» **What to produce**
Go over the data and copy out each line with "computer" in it.

(Dataset excerpts)
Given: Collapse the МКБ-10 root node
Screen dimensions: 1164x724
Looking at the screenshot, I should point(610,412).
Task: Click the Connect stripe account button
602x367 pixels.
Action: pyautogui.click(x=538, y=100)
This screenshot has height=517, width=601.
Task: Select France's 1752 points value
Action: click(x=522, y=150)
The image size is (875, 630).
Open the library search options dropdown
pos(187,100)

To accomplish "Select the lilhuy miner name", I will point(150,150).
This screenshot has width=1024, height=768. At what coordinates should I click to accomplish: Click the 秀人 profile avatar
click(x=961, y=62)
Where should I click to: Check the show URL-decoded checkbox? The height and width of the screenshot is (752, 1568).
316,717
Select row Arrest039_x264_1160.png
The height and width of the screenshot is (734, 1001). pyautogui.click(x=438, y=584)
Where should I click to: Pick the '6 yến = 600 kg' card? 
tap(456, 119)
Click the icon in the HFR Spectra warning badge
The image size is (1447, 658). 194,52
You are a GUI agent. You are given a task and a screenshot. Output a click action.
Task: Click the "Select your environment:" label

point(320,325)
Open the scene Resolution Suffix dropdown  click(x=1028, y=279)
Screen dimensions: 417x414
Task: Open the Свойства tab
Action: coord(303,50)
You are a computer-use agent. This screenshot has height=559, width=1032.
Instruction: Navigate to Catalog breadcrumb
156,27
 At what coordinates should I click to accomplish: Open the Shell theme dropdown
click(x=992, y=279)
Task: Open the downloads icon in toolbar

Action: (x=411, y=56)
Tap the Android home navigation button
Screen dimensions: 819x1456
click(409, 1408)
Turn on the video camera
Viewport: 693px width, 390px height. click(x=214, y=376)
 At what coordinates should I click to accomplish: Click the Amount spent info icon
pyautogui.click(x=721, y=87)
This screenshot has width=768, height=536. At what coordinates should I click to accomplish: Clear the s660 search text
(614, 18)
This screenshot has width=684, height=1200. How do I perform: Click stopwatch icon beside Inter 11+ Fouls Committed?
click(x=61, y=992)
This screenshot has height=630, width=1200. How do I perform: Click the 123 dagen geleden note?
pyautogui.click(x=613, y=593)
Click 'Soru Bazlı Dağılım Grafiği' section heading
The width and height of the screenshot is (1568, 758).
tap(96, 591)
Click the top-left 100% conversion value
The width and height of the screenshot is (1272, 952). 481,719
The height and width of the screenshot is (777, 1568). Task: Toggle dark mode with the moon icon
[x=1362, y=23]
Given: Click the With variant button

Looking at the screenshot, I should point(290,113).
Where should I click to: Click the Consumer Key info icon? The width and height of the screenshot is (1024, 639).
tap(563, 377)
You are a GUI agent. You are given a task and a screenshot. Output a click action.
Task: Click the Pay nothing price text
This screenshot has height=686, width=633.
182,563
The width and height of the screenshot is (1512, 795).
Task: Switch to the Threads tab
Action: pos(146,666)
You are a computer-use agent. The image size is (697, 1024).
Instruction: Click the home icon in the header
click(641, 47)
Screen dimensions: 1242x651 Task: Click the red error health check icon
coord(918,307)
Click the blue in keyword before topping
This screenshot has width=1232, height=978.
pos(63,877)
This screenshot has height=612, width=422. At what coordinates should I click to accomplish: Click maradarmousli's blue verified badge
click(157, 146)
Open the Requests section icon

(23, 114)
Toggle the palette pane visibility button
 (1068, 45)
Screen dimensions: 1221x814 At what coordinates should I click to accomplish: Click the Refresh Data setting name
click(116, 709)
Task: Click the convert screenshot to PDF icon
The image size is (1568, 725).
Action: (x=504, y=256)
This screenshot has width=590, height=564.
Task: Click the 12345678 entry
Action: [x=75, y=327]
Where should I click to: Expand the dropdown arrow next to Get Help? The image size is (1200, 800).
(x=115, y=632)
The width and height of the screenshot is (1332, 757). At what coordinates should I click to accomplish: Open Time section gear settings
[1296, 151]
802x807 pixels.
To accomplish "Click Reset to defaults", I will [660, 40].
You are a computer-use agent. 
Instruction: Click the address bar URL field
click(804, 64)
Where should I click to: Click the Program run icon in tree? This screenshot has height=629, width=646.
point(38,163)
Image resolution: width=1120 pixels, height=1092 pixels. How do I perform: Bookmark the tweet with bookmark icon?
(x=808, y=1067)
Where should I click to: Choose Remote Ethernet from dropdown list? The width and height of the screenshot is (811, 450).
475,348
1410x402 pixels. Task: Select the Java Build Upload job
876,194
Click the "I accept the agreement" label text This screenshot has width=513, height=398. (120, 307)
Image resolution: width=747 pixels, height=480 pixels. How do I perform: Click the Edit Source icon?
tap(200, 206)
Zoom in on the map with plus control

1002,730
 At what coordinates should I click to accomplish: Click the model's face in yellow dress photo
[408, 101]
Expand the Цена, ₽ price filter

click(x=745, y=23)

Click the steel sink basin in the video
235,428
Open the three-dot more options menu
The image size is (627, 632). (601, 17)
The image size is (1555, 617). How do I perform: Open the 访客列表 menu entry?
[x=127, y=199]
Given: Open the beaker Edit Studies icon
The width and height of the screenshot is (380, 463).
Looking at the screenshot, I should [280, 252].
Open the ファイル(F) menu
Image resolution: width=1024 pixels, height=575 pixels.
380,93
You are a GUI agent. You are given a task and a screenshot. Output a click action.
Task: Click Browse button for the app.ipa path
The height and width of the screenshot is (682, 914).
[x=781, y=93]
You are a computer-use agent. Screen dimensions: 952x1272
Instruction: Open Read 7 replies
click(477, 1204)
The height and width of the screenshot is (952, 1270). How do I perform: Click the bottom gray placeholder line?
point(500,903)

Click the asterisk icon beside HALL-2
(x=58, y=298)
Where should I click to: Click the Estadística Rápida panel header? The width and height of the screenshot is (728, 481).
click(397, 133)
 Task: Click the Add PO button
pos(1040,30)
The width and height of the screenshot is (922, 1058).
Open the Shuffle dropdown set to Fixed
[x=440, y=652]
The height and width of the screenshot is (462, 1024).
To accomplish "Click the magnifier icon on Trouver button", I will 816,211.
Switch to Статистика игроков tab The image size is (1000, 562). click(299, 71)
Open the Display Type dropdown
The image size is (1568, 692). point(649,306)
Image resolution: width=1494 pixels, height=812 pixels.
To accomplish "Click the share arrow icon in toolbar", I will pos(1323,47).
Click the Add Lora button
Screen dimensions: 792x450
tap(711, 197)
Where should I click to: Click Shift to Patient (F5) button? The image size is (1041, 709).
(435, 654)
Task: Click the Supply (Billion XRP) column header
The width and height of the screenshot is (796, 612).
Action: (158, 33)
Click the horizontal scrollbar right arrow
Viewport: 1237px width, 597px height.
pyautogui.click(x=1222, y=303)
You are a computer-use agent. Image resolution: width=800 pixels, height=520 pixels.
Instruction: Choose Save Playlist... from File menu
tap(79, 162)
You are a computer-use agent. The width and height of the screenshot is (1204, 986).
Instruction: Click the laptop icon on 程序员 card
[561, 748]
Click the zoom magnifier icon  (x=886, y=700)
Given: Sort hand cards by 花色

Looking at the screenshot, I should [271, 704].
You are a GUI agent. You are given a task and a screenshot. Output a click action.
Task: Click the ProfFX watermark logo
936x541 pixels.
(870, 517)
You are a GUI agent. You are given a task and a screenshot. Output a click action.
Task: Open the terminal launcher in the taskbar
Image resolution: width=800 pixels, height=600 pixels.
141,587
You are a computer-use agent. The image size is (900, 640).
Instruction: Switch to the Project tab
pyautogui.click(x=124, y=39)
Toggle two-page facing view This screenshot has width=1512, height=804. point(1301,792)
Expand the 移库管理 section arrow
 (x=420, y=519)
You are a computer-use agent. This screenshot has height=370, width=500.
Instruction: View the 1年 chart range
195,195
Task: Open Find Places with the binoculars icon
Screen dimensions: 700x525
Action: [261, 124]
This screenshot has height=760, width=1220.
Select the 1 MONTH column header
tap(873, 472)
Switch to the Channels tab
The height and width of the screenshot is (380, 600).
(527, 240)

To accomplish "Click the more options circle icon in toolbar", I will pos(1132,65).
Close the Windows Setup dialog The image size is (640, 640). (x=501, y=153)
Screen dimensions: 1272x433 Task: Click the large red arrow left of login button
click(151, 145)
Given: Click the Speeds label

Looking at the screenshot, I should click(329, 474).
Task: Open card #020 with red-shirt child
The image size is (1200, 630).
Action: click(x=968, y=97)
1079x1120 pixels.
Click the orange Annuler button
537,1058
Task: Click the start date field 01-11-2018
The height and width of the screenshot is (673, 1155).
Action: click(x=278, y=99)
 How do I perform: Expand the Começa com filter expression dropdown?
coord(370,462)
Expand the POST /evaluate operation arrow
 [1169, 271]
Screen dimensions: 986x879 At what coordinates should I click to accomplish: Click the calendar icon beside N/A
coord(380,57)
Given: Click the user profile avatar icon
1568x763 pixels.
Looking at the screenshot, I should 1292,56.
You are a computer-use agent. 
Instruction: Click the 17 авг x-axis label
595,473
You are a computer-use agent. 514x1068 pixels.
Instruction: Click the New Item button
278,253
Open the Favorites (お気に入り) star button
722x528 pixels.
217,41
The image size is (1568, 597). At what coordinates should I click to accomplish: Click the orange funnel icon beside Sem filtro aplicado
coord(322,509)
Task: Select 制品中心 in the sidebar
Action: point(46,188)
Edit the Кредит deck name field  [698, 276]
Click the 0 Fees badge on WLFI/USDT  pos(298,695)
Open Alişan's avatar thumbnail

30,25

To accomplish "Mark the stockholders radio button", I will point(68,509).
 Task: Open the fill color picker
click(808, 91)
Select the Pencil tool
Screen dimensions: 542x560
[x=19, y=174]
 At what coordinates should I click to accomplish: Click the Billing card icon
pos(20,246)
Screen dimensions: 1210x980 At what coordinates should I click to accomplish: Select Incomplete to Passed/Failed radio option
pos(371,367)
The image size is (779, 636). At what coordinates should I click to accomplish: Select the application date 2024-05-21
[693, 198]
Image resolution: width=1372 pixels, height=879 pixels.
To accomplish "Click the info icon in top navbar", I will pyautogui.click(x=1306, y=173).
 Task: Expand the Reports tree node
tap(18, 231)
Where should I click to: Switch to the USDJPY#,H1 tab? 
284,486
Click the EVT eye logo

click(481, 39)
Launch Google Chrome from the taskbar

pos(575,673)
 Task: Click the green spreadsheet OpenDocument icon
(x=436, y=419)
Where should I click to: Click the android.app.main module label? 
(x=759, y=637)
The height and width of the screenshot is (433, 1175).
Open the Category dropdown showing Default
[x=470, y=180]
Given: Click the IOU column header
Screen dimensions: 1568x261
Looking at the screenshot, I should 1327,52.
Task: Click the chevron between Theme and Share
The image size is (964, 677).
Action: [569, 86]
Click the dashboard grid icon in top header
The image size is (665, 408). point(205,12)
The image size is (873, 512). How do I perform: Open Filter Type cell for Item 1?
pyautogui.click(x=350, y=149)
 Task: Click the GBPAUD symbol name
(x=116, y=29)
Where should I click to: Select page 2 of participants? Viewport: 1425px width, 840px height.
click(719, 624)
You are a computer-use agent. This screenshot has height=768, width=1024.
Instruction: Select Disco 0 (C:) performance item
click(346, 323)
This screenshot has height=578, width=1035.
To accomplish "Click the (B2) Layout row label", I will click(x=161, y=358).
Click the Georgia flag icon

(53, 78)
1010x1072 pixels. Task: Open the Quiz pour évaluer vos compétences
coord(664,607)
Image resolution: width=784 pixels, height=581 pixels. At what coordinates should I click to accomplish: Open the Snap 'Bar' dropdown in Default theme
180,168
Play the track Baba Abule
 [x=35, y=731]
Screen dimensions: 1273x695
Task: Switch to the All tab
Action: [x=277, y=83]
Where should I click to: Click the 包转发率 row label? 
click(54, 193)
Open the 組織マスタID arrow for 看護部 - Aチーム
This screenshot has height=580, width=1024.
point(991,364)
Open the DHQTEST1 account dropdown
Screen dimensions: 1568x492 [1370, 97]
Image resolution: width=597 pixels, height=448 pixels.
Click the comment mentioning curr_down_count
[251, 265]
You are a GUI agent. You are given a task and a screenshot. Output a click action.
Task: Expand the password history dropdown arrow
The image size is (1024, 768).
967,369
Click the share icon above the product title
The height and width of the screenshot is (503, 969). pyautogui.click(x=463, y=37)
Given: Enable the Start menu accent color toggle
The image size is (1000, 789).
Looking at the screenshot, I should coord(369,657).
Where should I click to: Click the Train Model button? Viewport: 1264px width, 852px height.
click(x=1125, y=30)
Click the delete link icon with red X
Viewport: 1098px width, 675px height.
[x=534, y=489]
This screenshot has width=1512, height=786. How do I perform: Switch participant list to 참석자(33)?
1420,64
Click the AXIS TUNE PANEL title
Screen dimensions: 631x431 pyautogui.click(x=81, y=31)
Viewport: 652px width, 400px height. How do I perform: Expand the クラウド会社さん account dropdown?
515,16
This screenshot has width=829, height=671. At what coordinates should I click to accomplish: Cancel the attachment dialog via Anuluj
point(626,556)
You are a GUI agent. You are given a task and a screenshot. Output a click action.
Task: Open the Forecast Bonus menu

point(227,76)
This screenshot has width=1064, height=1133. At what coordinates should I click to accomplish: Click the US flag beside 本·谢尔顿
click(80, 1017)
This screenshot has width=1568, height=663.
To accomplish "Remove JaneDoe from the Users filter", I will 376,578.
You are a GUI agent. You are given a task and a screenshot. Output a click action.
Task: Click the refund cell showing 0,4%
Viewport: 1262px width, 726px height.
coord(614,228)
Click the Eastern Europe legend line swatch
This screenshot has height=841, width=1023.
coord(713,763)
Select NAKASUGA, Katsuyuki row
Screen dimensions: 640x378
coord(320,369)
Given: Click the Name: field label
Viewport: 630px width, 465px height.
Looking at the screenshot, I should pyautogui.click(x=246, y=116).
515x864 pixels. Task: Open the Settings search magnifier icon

» **Task result**
You are a computer-use agent. This screenshot has height=559, width=1032.
You are a computer-use agent. The image size is (697, 1024).
You are a computer-use agent. 
You are a computer-use agent. Screen dimensions: 952x1272
You are a computer-use agent. Image resolution: width=800 pixels, height=520 pixels.
You are a computer-use agent. The width and height of the screenshot is (1204, 986).
You are a computer-use agent. The image size is (900, 640).
You are a computer-use agent. This screenshot has height=370, width=500.
You are a computer-use agent. 
You are a computer-use agent. 514x1068 pixels.
You are a computer-use agent. This screenshot has height=768, width=1024.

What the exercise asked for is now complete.